**Exercise**
Return the data below exactly, but only from the line containing "The width and height of the screenshot is (1456, 819)." through the line containing "Viewport: 1024px width, 554px height.", with both of those lines included.

[Data items]
* * * * * * *

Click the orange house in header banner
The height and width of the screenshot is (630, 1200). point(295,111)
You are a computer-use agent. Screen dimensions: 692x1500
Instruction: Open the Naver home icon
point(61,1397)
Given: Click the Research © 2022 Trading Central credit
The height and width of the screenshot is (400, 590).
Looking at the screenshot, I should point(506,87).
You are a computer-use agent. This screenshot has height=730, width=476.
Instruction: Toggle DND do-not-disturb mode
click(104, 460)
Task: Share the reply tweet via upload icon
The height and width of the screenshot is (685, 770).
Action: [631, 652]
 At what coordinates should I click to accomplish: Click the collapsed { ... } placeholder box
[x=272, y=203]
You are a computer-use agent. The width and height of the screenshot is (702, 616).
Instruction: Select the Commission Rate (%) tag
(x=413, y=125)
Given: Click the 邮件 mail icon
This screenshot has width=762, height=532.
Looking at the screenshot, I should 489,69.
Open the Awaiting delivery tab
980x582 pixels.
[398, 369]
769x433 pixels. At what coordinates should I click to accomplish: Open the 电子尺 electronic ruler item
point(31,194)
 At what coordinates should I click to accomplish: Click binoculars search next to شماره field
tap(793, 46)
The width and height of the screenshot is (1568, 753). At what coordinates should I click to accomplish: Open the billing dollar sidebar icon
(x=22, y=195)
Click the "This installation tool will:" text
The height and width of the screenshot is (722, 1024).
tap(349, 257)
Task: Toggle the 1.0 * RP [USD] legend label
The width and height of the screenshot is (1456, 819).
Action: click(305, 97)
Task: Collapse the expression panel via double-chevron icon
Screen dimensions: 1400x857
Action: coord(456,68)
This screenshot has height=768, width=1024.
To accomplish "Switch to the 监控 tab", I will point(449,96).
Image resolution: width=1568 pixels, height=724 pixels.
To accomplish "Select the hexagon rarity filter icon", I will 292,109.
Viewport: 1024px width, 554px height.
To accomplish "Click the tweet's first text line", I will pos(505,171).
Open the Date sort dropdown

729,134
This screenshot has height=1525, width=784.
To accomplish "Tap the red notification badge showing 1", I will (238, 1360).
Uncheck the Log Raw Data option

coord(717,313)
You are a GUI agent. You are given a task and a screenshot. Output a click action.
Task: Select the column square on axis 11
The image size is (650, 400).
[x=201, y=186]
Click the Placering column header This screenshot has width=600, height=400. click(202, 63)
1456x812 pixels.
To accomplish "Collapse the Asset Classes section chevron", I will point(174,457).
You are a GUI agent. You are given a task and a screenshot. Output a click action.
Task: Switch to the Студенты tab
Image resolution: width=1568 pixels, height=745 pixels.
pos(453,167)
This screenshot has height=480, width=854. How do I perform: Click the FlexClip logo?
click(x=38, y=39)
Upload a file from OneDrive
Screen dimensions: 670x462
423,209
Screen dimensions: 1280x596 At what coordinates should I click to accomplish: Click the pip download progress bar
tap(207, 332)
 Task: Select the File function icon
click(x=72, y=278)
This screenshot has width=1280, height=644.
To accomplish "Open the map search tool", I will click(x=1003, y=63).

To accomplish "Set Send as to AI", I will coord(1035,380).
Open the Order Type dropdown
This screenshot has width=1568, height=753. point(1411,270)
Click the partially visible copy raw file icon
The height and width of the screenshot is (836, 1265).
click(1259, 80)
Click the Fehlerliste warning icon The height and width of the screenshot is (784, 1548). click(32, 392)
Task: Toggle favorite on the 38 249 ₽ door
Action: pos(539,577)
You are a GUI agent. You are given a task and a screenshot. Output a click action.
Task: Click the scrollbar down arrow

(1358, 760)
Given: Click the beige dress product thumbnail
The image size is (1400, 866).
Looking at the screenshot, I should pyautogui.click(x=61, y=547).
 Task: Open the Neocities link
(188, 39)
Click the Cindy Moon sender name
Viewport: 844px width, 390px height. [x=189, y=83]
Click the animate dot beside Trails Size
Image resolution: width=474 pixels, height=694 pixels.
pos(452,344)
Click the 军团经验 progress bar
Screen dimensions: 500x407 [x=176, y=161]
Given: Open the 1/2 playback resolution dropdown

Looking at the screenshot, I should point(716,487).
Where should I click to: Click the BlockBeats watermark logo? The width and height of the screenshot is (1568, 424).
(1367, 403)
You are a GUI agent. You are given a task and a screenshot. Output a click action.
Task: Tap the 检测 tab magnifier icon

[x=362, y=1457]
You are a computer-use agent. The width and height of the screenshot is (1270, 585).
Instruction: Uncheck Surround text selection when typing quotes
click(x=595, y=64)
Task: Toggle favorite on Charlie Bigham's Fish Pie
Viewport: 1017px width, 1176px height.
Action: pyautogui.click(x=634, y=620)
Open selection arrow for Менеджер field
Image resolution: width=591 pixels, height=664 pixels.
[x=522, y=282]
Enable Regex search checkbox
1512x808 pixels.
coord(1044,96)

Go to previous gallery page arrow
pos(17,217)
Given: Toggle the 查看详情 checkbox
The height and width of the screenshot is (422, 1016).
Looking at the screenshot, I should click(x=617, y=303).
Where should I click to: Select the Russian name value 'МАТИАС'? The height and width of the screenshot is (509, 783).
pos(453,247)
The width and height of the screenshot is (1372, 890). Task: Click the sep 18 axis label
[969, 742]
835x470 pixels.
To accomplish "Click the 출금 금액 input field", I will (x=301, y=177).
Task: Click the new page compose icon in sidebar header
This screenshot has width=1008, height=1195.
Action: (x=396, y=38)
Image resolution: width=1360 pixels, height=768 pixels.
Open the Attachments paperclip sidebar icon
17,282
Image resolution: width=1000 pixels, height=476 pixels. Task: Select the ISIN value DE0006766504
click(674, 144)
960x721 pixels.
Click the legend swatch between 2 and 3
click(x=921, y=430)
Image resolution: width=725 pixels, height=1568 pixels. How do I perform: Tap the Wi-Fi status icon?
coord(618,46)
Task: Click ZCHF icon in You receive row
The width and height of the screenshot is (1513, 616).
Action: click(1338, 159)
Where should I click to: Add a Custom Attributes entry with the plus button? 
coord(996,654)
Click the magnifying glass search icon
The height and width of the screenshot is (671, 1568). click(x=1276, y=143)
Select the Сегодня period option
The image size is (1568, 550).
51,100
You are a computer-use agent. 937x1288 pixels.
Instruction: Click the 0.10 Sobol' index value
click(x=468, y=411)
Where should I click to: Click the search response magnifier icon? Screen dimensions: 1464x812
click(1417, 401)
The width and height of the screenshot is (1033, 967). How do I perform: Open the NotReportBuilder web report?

* * * * * * *

**Exercise response**
The width and height of the screenshot is (1456, 819).
Action: click(305, 97)
Task: Collapse the expression panel via double-chevron icon
Screen dimensions: 1400x857
Action: coord(456,68)
This screenshot has height=768, width=1024.
To accomplish "Switch to the 监控 tab", I will point(449,96).
Image resolution: width=1568 pixels, height=724 pixels.
To accomplish "Select the hexagon rarity filter icon", I will 292,109.
Viewport: 1024px width, 554px height.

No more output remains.